When I was very small I
could take my baths in the laundry sink. I would sit in the stainless steel tub
and admire the way the water and the metal reflected light from the adjacent
stain glass window. As I got older I had to upgraded to the tiny bath at the
bottom of the shower bathtub combo, in which I was only able to submerge any
one part of my body at one time. I would walk past the large room at the end of
the hallway, which had been converted from the working progress of our second
bathroom to an oversized tool box with a bonus medicine cabinet and exposed
pipeline, and contently dream of what it might be and never be. I didn’t have a
bathtub my size for the several years until that bathroom became itself, and
when I plopped myself inside my first full length tub, buzzing with
anticipation, my legs were too short to keep my head above the water.
My family, to this day,
has the most extensive DVD collection that I have ever seen. During one
particular screening of Mermaids,
featuring musical icon ‘Cher’, in genuine distress and with an inherent flare
for the dramatic, I found myself emotionally incapable of continuing to watch.
Instead I sat on what would become our lounge-dining room, on the wooden frame
that would become the wall that divides, what would become the kitchen from the
rest of the space.

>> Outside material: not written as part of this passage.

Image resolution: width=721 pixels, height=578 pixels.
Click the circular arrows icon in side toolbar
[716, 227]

I balanced walking along the exposed wooden frame just as
Cher’s daughter had on the water fall she’d fallen from and almost drowned.

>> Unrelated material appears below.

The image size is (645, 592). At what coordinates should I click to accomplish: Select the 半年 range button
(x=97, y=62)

Trembling along the beam I tried to make sense of a fear and a pain that I knew
was incomprehensible through a recreation of an experience I couldn’t endure
but needed to understand, and I revelled in the idea that the house, foundations
exposed, not fully itself, not quite anything else, might just share in my
young confusion.
When the living room was
finally available to be used as such, we would gather around the tv as some numbingly
entertaining show like Better Homes and Gardens
cast varying lights on the colour swatched walls. I would look around at all
there was still to be done and should have been finished long ago, and aware my
father, whose perfectionist personality was the sole reason for the monstrous delay,
was sitting well within ear shot. I would say “I wish the people from Better Homes and Gardens would come to
our house”, knowing both that their house completed was only half the
impeccable standard of ours only partly done, and my father in sharing this
knowledge, would met my eyes with contempt, as had been my desired response
My first memory, which I can’t
quite differentiate between dream and a reality, is of me and my tiny body
crawling towards the bare wood door that led to our backyard. All my life I
would watch KFC and Aerogaurd ads of families enjoying glories mosquito free
afternoons, dining on succulent fried chicken in beautiful backyards, playing
backyard cricket, and sprawled across lush green lawns as afternoons melted
away. I would step outside and gaze across our backyard, through the thick of
tools, screws and putties sprawled across our outdoor dining area, at the vast
dirt wasteland that stood in place of the fragrant grass I dreamed of. Persistently
my father had dug out and planted and willed grass to grow resulting only in tiny
sprouts my brother had trampled in a drunken state. To compensate I would sunbake
on our second-hand trampoline that existed just above the dirt and inevitably
broke, at which point I would have to squeeze between the tools and lay with my
back against the hot concrete.
If
I stand from where I am now and look back at my life, perhaps the most peculiar
thing about my childhood is the inevitable air of frustration that comes from a
re-telling of events. Had I known any different. Had I been brought home to a
finished house that was then torn down around me and slowly constructed with an
agonizing inconvenience by comparison, perhaps I wouldn’t have known the peculiar
luxury of building an entire childhood within the same walls. I have now, a
kitchen, a study, a dining room, and a bathroom and I have memories seeped into
these walls that are as unique to me as this house simply is. We are
intermingled in each other. There are splinters of wood in my skin and dust in
my lungs and my name is carved into the plaster.